Copy nothing but the line with "The width and" and the lines that follow it to the end of the entries below, and keep the pictures out.
.....
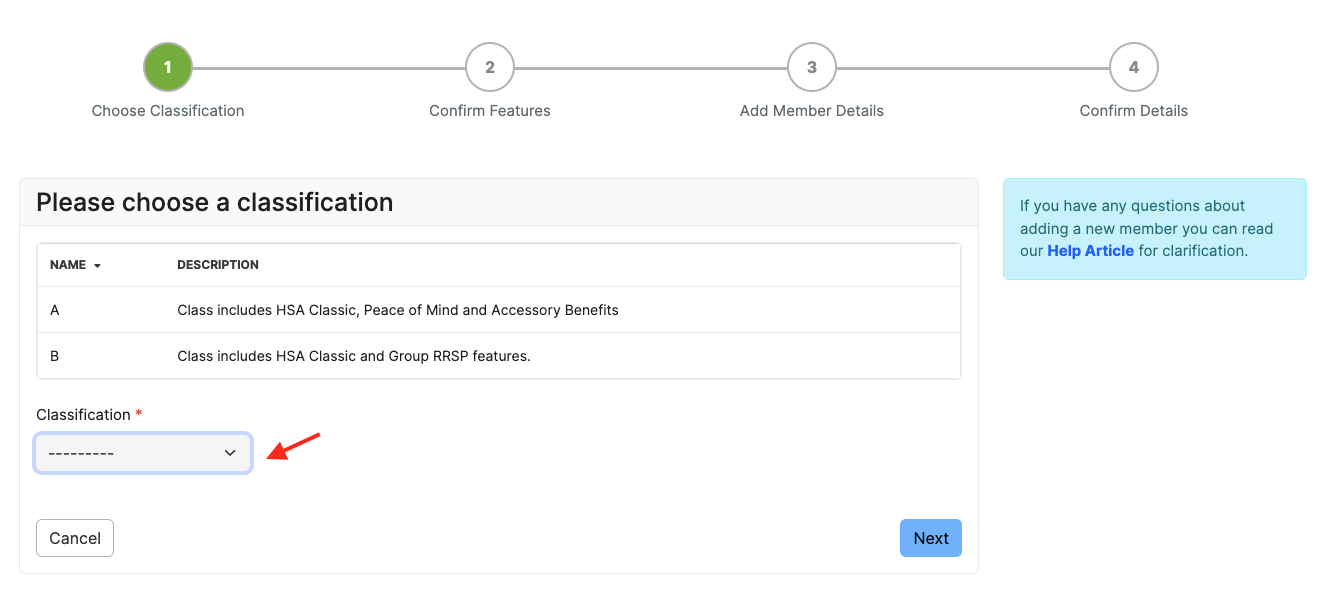The image size is (1328, 594).
Task: Select the Choose Classification step label
Action: [168, 111]
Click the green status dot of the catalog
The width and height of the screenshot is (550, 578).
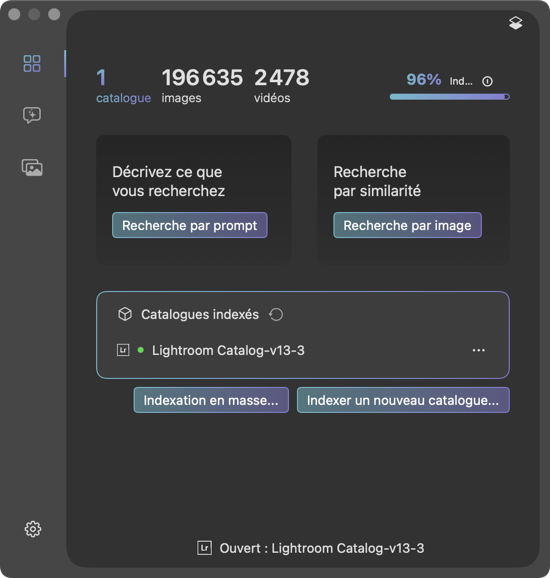pos(140,350)
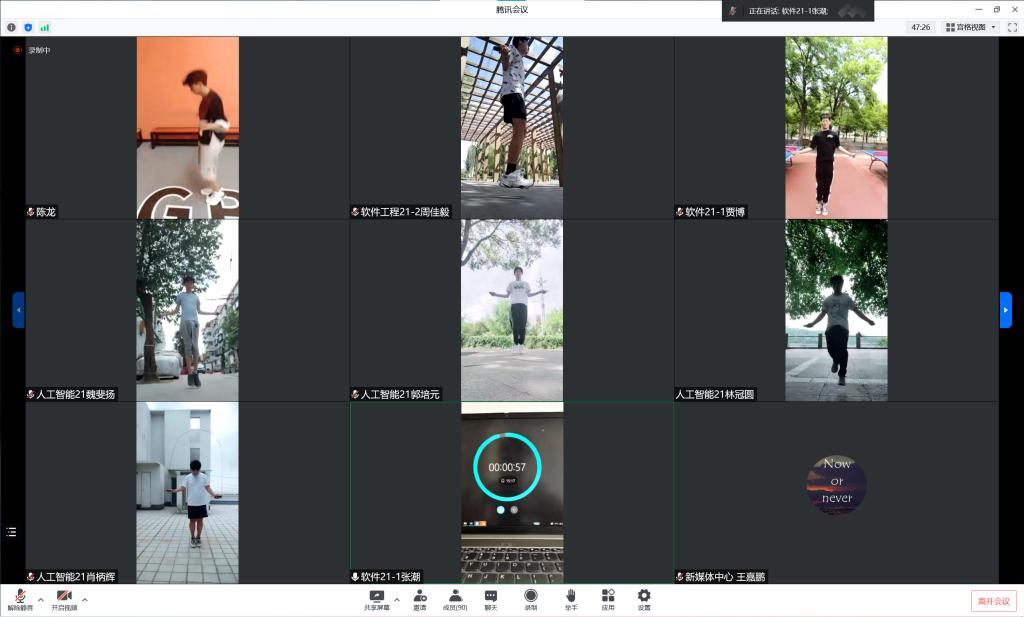Image resolution: width=1024 pixels, height=617 pixels.
Task: Click the meeting info icon at top-left
Action: pos(12,27)
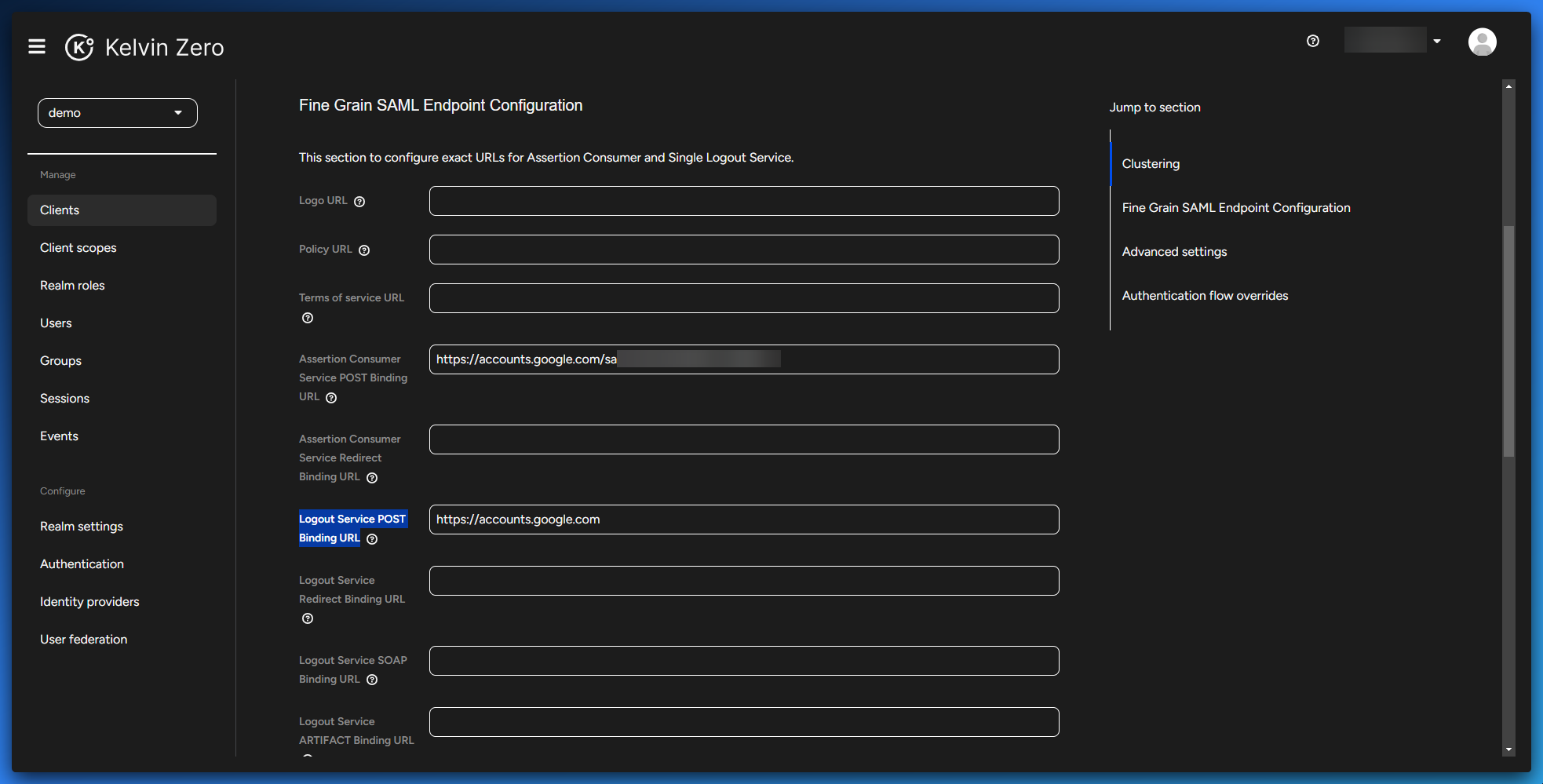
Task: Expand the user account dropdown arrow
Action: [1437, 41]
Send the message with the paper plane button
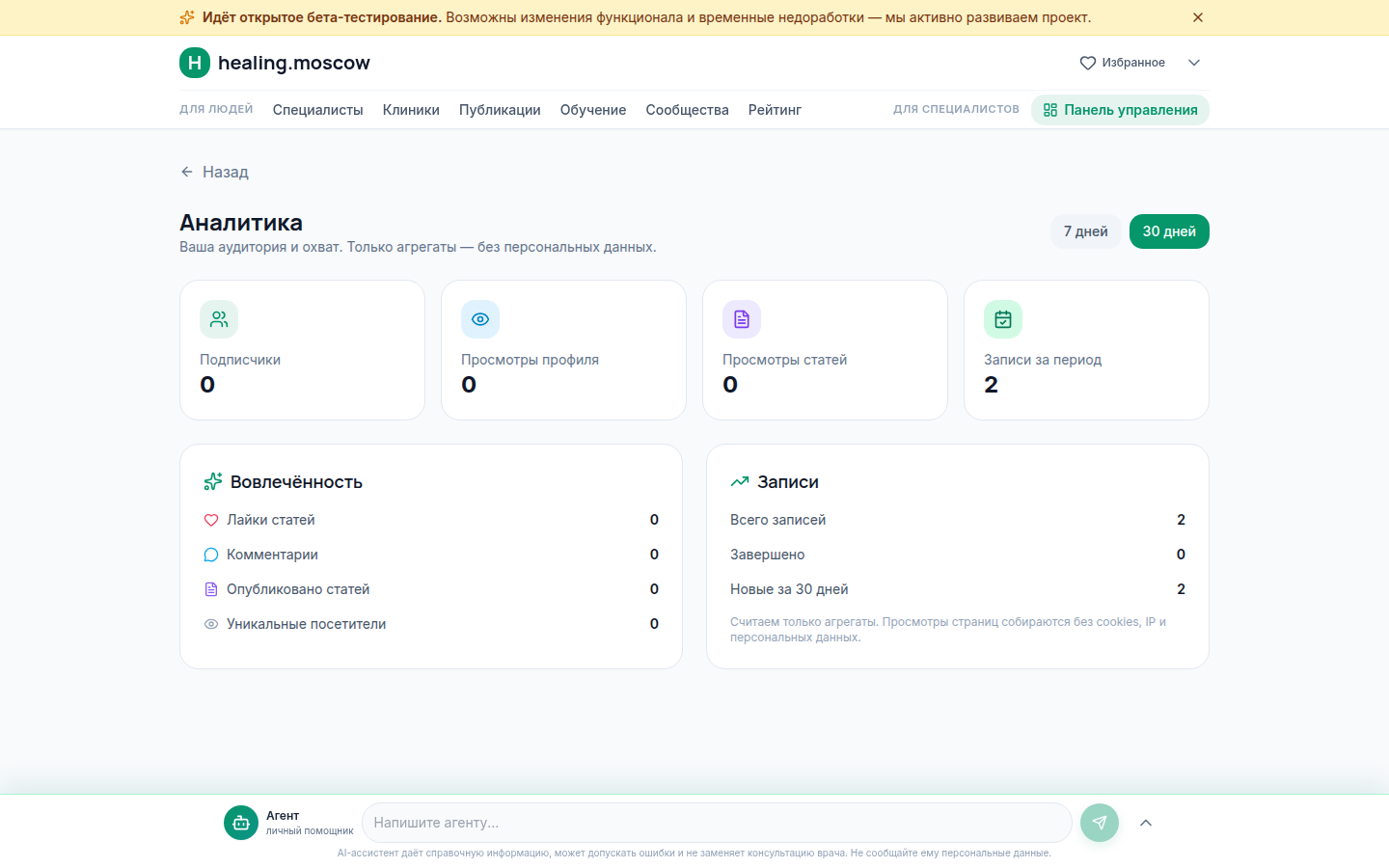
.....
§ WRITTEN REPLY:
The width and height of the screenshot is (550, 578).
pos(140,350)
Image resolution: width=1024 pixels, height=617 pixels.
Task: Click the meeting info icon at top-left
Action: pos(12,27)
Task: Expand the user account dropdown arrow
Action: [1437, 41]
Send the message with the paper plane button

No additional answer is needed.